> _About this exercise_
With the pictures left out, restate exactly the part below that opens with the line containing "How do I perform: Download" and closes with the line containing "This screenshot has height=233, width=325.".

Stored records
____________________

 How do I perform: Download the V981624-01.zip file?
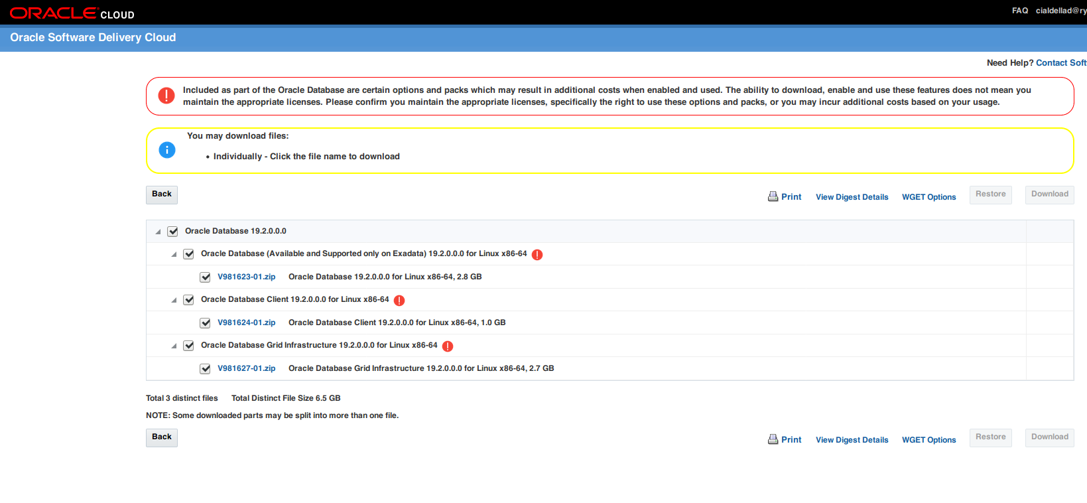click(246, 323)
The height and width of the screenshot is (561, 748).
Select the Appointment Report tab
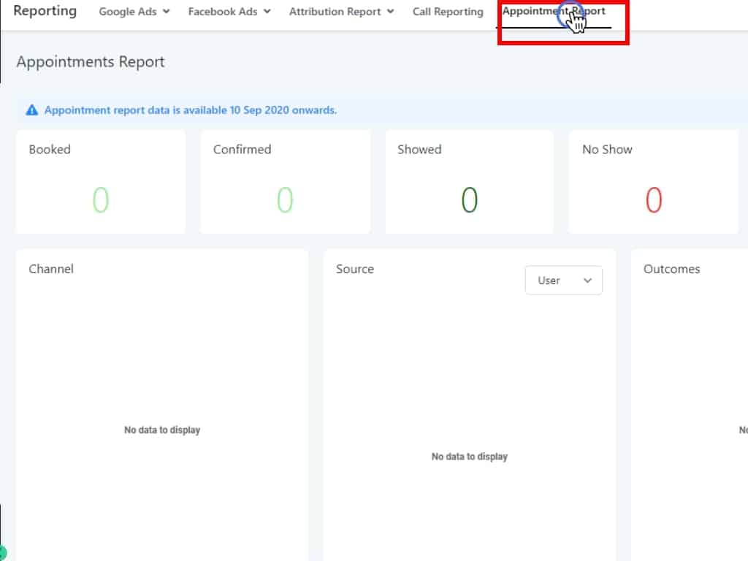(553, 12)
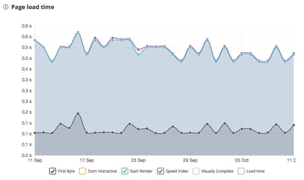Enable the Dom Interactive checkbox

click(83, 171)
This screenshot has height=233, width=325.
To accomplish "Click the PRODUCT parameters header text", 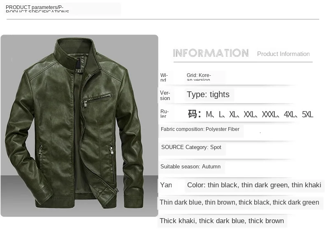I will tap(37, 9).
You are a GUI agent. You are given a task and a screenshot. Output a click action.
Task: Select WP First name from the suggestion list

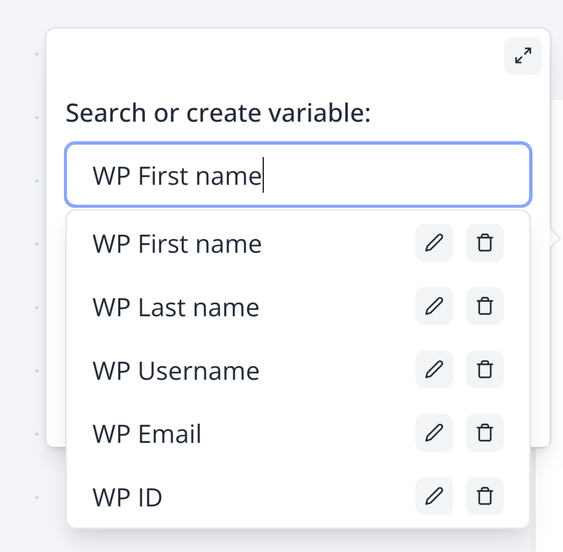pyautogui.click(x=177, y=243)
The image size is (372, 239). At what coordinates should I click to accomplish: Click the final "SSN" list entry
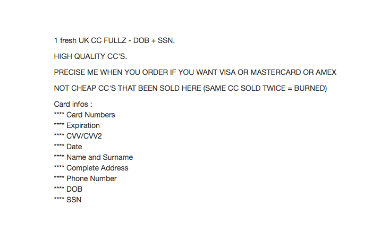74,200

____________________

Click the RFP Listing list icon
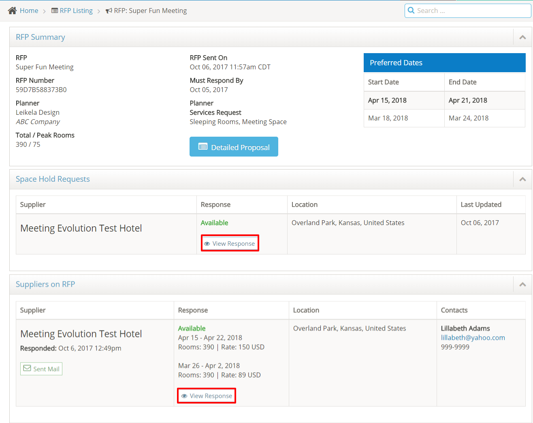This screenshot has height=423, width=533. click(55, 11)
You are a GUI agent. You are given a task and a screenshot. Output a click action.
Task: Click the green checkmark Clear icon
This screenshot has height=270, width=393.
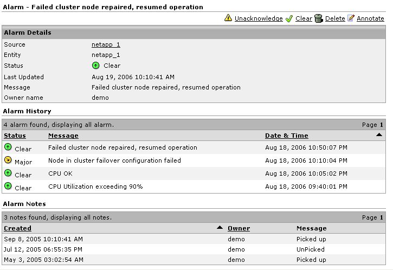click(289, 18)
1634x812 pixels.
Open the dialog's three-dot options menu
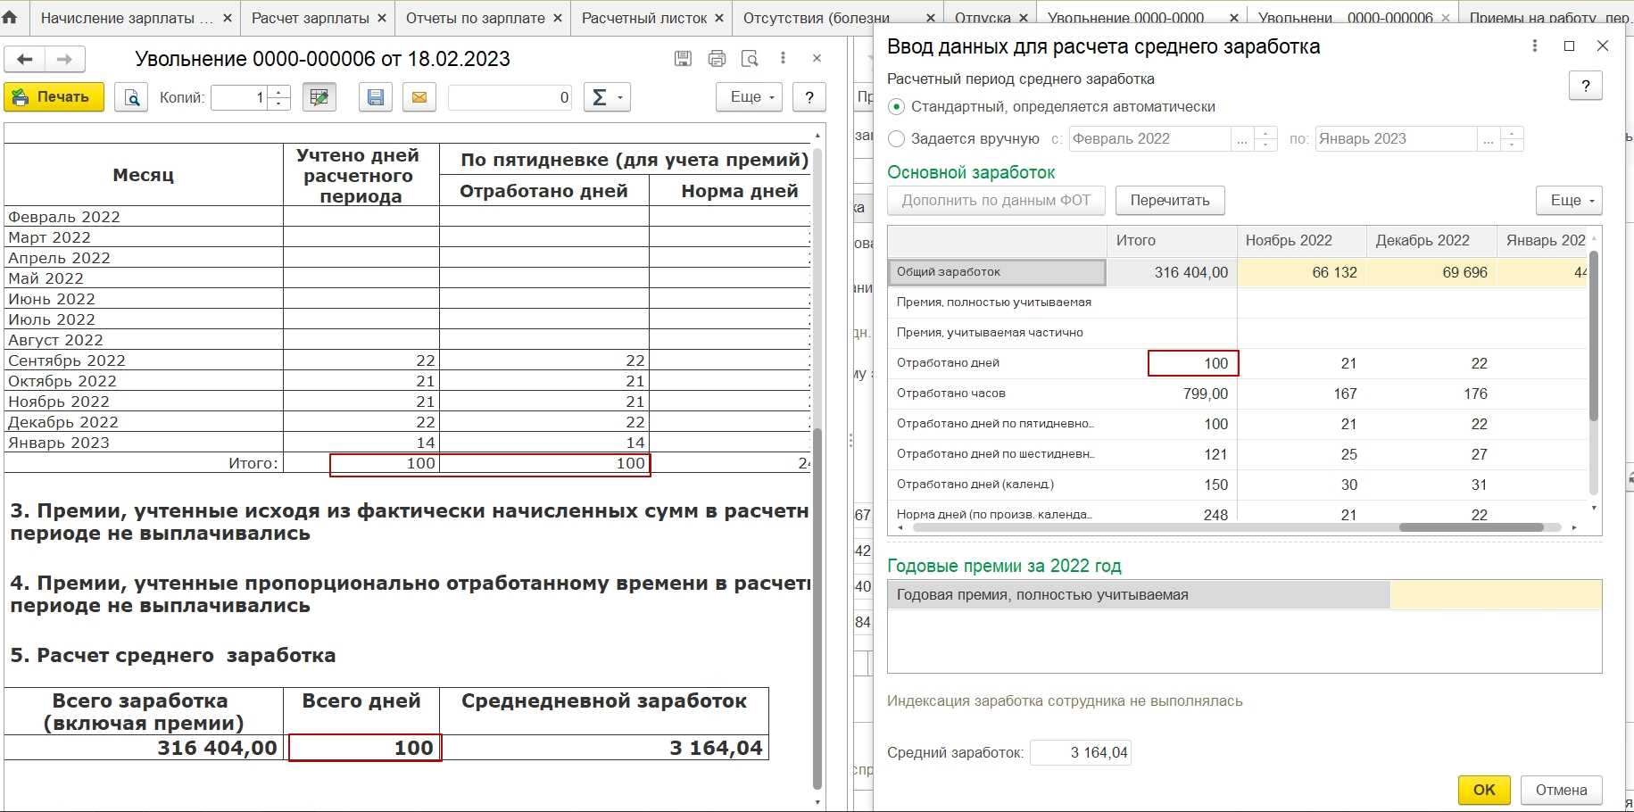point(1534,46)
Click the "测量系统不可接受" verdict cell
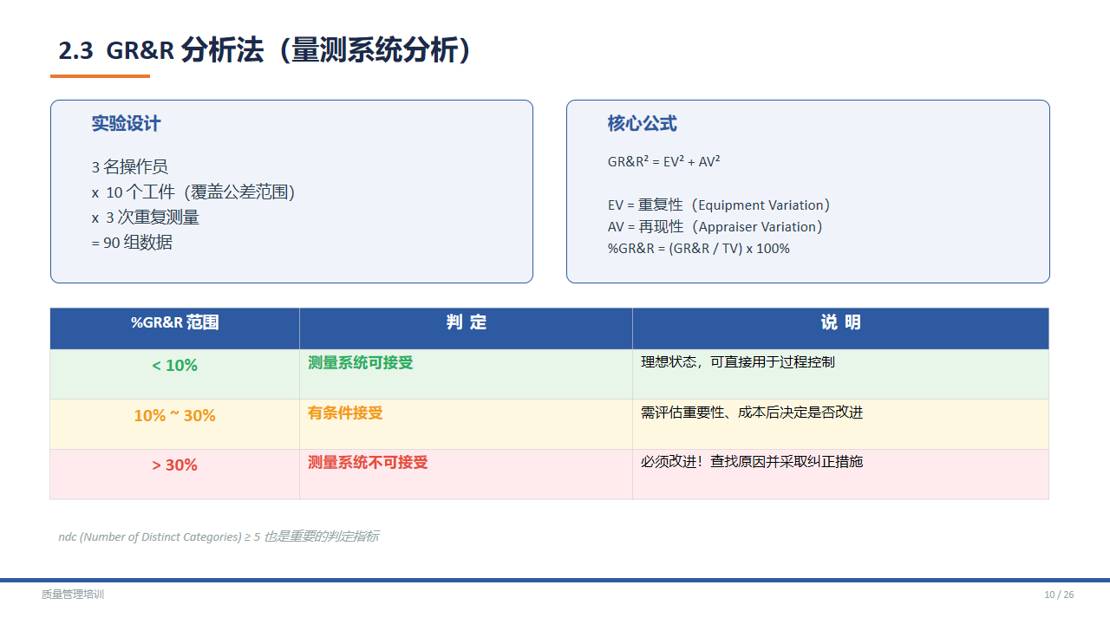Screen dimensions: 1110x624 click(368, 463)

____________________

> _The answer_
 How do I perform: Download the V981624-01.zip file?
click(246, 323)
The height and width of the screenshot is (561, 748).
Select the Appointment Report tab
(553, 12)
Enable the Dom Interactive checkbox

click(83, 171)
This screenshot has height=233, width=325.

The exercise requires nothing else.